--- THE RECORDS Enclosed Below ---

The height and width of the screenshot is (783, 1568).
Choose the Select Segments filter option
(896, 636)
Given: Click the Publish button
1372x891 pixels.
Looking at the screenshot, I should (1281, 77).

--- End of Enclosed THE RECORDS ---

**PROMPT:**
A complete, exact transcription of the data above is required.

**OUTPUT FOR THIS TASK:**
The height and width of the screenshot is (783, 1568).
Choose the Select Segments filter option
(896, 636)
Given: Click the Publish button
1372x891 pixels.
Looking at the screenshot, I should (1281, 77).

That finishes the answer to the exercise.